Now, however, the limitation: the ''tclpy'' package currently passes
strings, not variables. This makes it a trifle difficult to manipulate
variables on the Python whose names we pass from the Tcl side. For
instance: to sort the numbers in the array we just created, this does
not work:

======tcl
puts [py call np.sort a]
======

Instead we need to convert the string "a" into the Python variable "a".
Luckily Python does offer that possibility via the `globals()` and
`locals()` function.

So what we can do:

======tcl
py eval {def tolist(array): var = globals().get(array); return var.tolist()}
puts [py call tolist a]
======

This works also with two-dimensional arrays

======tcl
set a {[[4,2,3],[1,2,3]]}
py eval "z = np.array($a)"
puts [py call tolist z]
======

prints:

======none
{4 2 3} {1 2 3}
======

Of course, this is not very efficient - with a large array or matrix you
would need to convert everything to a long string, pass it to
the Python interpreter, do the computations and pass the result back.
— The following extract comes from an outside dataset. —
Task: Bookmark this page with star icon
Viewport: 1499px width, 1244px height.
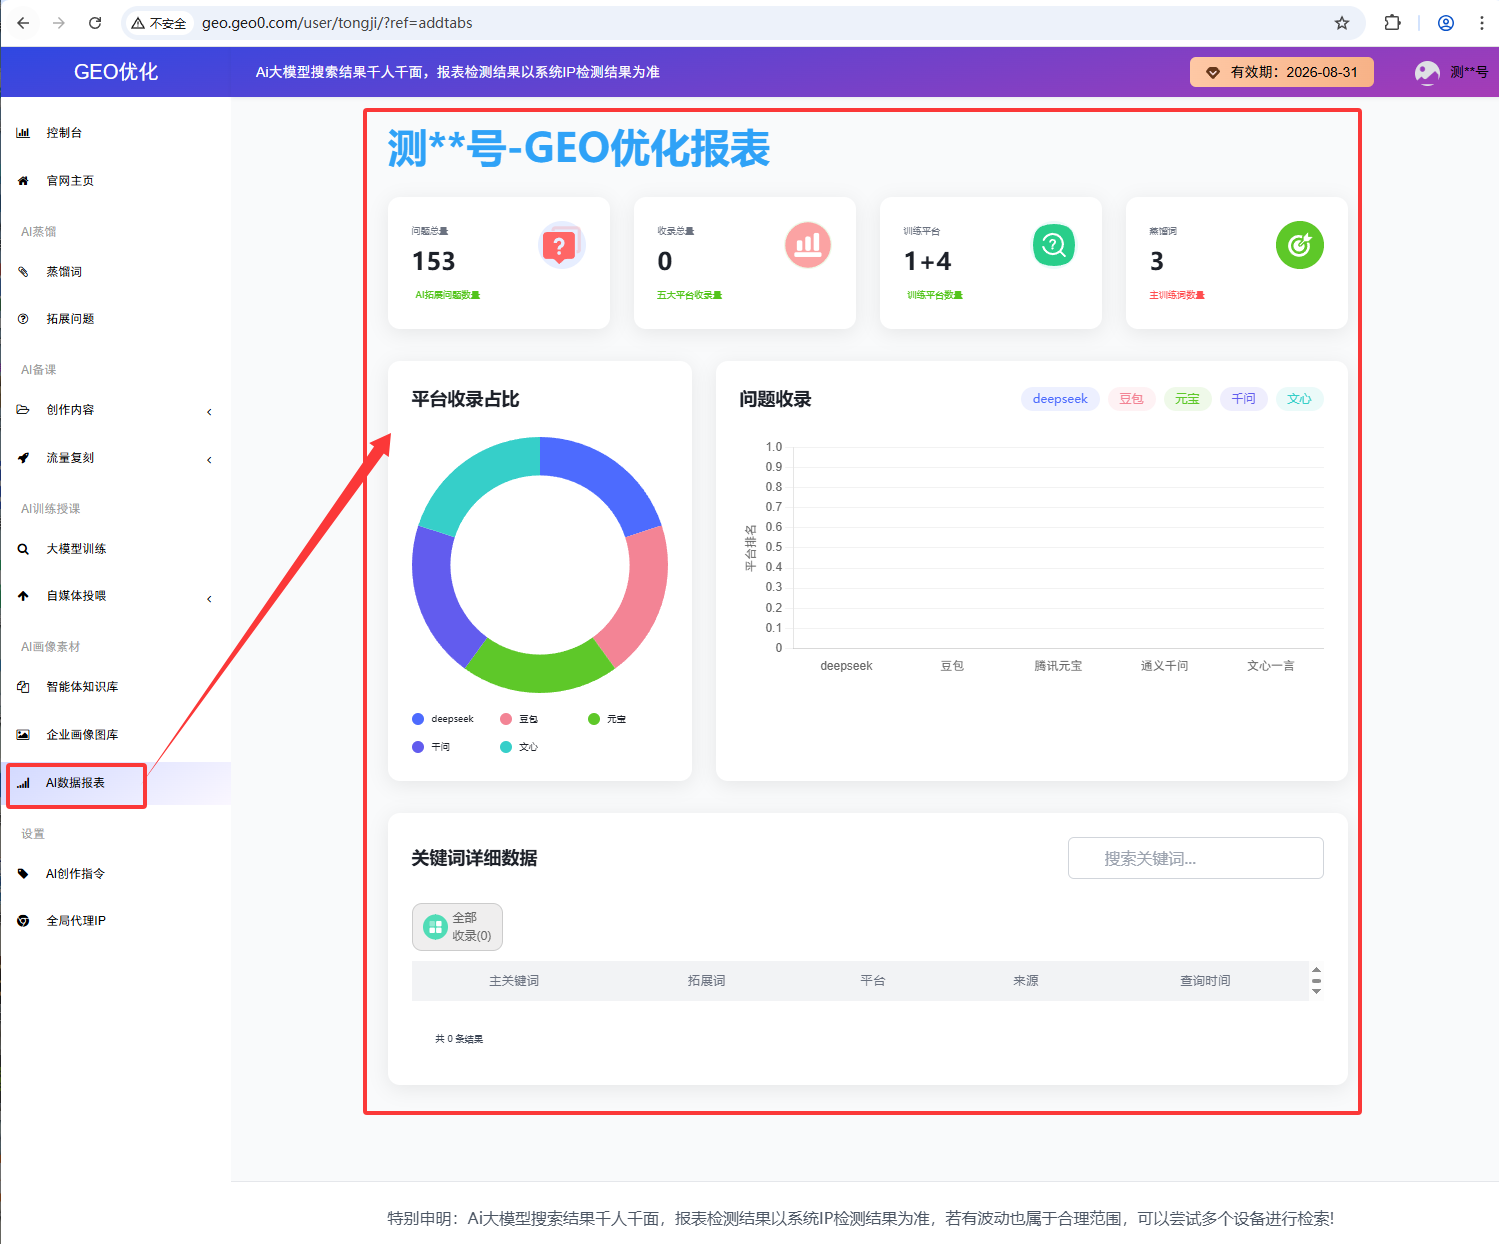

But the fact that it is so easy to do these first few steps makes it
possible to think about the next steps: provide more direct transfer
methods to pass large amounts of numerical data to and fro.

**Performance**

[AM] (2 november 2020) Here is a small program to test the performance of the interface. Note: this still uses the Python 2 version - in the meantime Aidan has updated the code to support Python 3, but I have no tested that yet.

======tcl
# perform.tcl --
#     Simple checks on the performance of the interface to Python
#
#     Check: setting up matrices of different sizes
#     Idea:
#     Does it make a difference if you fill the matrix all at once or
#     fill it one element at a time?
#     What about filling it by row or by column?
#     Matrix sizes: 10x10, 30x30 and 100x100
#
#     Clear result:
#     Setting the values in the whole matrix at once is 3x faster
#     than setting the entries one by one
#
#     Further checks:
#     - Getting back the matrix
#     - Solving a linear system (comparing with math::linearalgebra?)
#

proc setMatrix {size} {
    set matrix {}

    for {set r 0} {$r < $size} {incr r} {
        set row {}
        for {set c 0} {$c < $size} {incr c} {
            lappend row [expr {rand()}]
        }
        lappend matrix "\[[join $row ,]\]"
    }
    set pythonMatrix "\[[join $matrix ,]\]"

    py eval "matrix = np.array($pythonMatrix)"
}

proc setByElement {size} {

    for {set r 0} {$r < $size} {incr r} {
        for {set c 0} {$c < $size} {incr c} {
            set rnd [expr {rand()}]
            py eval "matrix\[$r,$c\] = $r"
        }
    }
}

proc getMatrix {size} {
    py call tolist matrix
}

proc getByElement {size} {

    for {set r 0} {$r < $size} {incr r} {
        for {set c 0} {$c < $size} {incr c} {
            py call tostr matrix $r $c
        }
    }
}

proc solveEquations {} {

    py eval "x = np.linalg.solve(matrix,b)"

    set x [py call tolist x]
}

set auto_path [concat . $auto_path]
package require tclpy

py eval {import numpy as np}
py eval {def tolist(array): aa = globals().get(array); return aa.tolist()}
py eval {def tostr(array,r,c): aa = globals().get(array); rr = int(r); cc = int(c); return aa[rr,cc]}


# Test:
#     First set up the matrix on the Python side, then
#     use the interface to fill the entries
#     Use random numbers to make sure no string representation
#     exists.
#
foreach size {10 30 100} counts {100 30 10} {
    set size2 [expr {$size * $size}]
    py eval "matrix = np.zeros($size2).reshape($size,$size)"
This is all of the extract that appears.